• _SHORT EXERCISE_:
Could you duplicate the rows below line for line, changing nothing?

─── RECORDED INFORMATION ───

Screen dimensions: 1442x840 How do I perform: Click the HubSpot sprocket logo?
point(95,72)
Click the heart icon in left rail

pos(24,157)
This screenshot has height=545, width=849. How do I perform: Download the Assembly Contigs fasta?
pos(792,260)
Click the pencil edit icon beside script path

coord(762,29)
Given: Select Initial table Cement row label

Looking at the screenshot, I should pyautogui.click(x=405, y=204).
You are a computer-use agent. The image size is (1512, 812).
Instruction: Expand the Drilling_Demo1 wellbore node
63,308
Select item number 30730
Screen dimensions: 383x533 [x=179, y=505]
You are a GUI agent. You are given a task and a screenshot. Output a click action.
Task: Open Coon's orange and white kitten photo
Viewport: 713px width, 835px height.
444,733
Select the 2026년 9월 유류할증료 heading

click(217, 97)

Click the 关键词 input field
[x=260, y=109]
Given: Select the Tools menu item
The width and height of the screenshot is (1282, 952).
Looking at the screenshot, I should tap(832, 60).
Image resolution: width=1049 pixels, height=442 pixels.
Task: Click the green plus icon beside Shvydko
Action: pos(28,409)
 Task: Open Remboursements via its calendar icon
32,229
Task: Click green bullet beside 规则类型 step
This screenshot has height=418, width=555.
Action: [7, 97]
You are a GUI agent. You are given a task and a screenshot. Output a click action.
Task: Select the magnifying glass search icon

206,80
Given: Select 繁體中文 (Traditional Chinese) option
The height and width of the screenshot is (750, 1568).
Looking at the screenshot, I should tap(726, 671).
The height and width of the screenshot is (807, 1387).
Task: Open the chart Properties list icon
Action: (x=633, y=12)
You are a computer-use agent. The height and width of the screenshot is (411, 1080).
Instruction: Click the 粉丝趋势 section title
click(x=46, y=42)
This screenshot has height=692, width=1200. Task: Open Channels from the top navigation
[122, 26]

───

• _TASK OUTPUT_:
Screen dimensions: 1442x840 How do I perform: Click the HubSpot sprocket logo?
point(95,72)
Click the heart icon in left rail

pos(24,157)
This screenshot has height=545, width=849. How do I perform: Download the Assembly Contigs fasta?
pos(792,260)
Click the pencil edit icon beside script path

coord(762,29)
Given: Select Initial table Cement row label

Looking at the screenshot, I should pyautogui.click(x=405, y=204).
You are a computer-use agent. The image size is (1512, 812).
Instruction: Expand the Drilling_Demo1 wellbore node
63,308
Select item number 30730
Screen dimensions: 383x533 [x=179, y=505]
You are a GUI agent. You are given a task and a screenshot. Output a click action.
Task: Open Coon's orange and white kitten photo
Viewport: 713px width, 835px height.
444,733
Select the 2026년 9월 유류할증료 heading

click(217, 97)

Click the 关键词 input field
[x=260, y=109]
Given: Select the Tools menu item
The width and height of the screenshot is (1282, 952).
Looking at the screenshot, I should tap(832, 60).
Image resolution: width=1049 pixels, height=442 pixels.
Task: Click the green plus icon beside Shvydko
Action: pos(28,409)
 Task: Open Remboursements via its calendar icon
32,229
Task: Click green bullet beside 规则类型 step
This screenshot has height=418, width=555.
Action: [7, 97]
You are a GUI agent. You are given a task and a screenshot. Output a click action.
Task: Select the magnifying glass search icon

206,80
Given: Select 繁體中文 (Traditional Chinese) option
The height and width of the screenshot is (750, 1568).
Looking at the screenshot, I should tap(726, 671).
The height and width of the screenshot is (807, 1387).
Task: Open the chart Properties list icon
Action: (x=633, y=12)
You are a computer-use agent. The height and width of the screenshot is (411, 1080).
Instruction: Click the 粉丝趋势 section title
click(x=46, y=42)
This screenshot has height=692, width=1200. Task: Open Channels from the top navigation
[122, 26]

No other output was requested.